15年3月に台湾・台北の空港で職員に暴行して逮捕された、俳優の隆大介(59)が、映画「私は絶対許さない」(和田秀樹監督、来春公開)に出演することが31日、分かった。

 関係者によると、隆にとって事件以来、初の映画への出演になるといい、既に撮影は始まっている。

 隆は、現在公開中のマーティン・スコセッシ監督の新作映画「沈黙-サイレンス-」の撮影のために、15年3月に台湾に向かった。桃園国際空港に到着後、入国審査で、入境カードへの記入と酒気検査を求めた管理官の膝を蹴って左足を骨折させ、傷害と公務執行妨害で逮捕された。当時、隆は泥酔しており、空港内で暴れ、職員に悪態をつく様子などが現地のテレビ局で放送され、インターネットを通じ、世界的に映像が流れた。同5月に被害者との和解が成立し、同6月に公務執行妨害罪として罰金刑が確定。刑の執行完了をもって同7月に帰国し、当時の所属事務所から解雇された。

 「私は絶対許さない」は、15歳の元日に集団レイプに遭い、加害者の5人の男への復讐(ふくしゅう)を胸に生きてきた、雪村葉子氏の同名手記「私は絶対許さない」(ブックマン社)の実写映画化作品。同書が15年11月に出版された際に解説も書いた、精神科医の和田監督がメガホンを取る。

 主演はモデルの平塚千瑛(ちあき=30)で、レイプシーン含め、ヌードも辞さない体当たりの演技で挑む。平塚は「新人女優の私を抜てきしてくださった和田秀樹監督はじめ、スタッフの皆様に心より感謝申し上げます。今回の撮影は初めて尽くしのことが多く、毎日が緊張の連続ですが、体調管理をしっかりしてベテランの俳優・女優の方々に食らいつき、精いっぱい葉子役を演じてまいります」とコメントした。

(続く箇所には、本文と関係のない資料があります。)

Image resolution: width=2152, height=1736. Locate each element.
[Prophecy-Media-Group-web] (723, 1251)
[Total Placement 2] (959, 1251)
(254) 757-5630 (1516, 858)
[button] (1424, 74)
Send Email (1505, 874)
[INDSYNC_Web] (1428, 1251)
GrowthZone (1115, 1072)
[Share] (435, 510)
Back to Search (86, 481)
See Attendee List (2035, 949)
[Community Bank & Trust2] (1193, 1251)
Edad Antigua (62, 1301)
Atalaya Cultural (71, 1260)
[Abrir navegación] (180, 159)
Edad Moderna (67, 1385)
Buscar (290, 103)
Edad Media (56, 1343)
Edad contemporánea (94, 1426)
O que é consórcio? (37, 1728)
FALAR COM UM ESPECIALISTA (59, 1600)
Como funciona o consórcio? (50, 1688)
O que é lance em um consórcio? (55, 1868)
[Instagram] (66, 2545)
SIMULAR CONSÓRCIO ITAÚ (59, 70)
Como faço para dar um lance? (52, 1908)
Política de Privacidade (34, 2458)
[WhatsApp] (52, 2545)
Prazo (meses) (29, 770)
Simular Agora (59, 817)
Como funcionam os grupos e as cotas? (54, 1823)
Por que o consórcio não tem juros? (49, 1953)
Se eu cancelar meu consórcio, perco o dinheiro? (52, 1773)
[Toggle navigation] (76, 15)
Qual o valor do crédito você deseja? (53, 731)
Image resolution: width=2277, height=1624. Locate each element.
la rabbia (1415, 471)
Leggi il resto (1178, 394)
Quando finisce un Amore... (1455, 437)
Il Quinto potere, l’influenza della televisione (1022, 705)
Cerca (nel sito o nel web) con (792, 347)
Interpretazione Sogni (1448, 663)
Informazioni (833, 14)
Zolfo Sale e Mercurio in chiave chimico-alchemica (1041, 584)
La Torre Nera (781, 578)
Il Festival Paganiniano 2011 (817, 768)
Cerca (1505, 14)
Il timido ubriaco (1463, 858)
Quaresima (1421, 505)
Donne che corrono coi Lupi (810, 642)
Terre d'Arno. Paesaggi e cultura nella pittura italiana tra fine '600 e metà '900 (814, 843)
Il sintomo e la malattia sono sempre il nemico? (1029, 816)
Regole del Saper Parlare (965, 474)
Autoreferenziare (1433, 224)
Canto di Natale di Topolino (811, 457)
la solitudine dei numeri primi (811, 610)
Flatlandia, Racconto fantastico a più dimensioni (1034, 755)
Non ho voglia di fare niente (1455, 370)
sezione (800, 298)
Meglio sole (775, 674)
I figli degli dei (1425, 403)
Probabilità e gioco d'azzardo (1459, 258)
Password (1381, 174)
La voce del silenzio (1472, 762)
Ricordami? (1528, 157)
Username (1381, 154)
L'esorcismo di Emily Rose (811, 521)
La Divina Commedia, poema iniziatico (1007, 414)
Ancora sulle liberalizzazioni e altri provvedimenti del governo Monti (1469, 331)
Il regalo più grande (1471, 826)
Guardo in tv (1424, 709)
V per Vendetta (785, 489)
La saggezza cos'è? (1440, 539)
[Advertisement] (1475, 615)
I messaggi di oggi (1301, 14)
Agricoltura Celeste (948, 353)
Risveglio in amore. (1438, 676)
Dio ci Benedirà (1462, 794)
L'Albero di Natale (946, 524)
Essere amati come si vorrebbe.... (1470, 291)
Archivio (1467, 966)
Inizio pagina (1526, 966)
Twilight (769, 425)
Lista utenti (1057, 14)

 和田監督は「アメリカ留学で、トラウマ理論を勉強してきた私ですが、トラウマがいかに人間を変えるか、ということに衝撃を受けることを何回もありました。雪村さんの原作は、そんな私に最も衝撃を与え、どうしても映画化をしたかった作品です。原作のテーマを、精神科医として、どれだけ表現できるかはわかりませんが、最高レベルのスタッフとベテラン俳優陣に支えられて、なんとか国際的に通用する作品に仕上げられればと願っています」と意気込んだ。

 今回は、主人公目線で全てが撮影される完全主観撮影で、よりリアルにレイプシーンを追求。和田監督が、精神科医ならではの視点で描く社会派エロス作品となる。関係者は「レイプは主人公の女性の目線で描かれるので、レイプの場面も、皆さんが思われているような通常のものとは違うものになるでしょう」と明かした。